[THE DATA]
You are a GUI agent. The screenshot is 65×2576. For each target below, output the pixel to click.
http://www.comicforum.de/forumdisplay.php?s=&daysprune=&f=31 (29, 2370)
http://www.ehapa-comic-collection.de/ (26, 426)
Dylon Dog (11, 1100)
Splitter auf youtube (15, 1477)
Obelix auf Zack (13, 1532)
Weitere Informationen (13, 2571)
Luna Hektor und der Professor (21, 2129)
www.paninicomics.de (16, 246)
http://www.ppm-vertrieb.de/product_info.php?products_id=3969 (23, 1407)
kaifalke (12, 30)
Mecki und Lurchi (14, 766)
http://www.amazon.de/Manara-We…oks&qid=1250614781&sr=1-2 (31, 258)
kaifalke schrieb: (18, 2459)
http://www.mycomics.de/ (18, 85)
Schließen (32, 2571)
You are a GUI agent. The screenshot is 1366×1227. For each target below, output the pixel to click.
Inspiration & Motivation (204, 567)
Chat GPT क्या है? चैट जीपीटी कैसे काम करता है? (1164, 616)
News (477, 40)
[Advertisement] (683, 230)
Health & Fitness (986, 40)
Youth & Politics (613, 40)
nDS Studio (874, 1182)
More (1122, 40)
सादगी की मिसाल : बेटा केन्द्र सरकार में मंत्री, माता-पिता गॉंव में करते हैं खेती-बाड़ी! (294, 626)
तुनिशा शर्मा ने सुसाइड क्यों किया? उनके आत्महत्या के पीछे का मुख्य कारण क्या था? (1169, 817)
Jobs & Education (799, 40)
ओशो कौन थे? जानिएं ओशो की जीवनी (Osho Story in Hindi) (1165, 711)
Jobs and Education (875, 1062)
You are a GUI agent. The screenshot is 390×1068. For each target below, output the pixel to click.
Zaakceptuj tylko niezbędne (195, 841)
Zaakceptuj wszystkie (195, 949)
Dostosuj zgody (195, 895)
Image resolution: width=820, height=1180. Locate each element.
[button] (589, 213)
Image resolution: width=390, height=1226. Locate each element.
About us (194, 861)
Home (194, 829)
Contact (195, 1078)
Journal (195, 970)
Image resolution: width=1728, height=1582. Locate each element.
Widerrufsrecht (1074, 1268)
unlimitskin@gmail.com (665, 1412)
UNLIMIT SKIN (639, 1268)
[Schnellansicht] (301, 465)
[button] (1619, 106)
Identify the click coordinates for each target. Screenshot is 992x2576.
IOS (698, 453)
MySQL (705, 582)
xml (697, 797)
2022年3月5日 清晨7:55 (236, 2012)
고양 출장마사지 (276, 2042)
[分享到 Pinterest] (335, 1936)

[ABOUT THIS TASK] Each line above where the word "target" occurs should be returned in full.

[TASK ANSWER]
You are a GUI agent. The screenshot is 65×2576. For each target below, output the pixel to click.
You are a GUI agent. The screenshot is 1366×1227. For each target below, output the pixel to click.
You are a GUI agent. The screenshot is 390×1068. For each target below, output the pixel to click.
Identify the click coordinates for each target. Screenshot is 992x2576.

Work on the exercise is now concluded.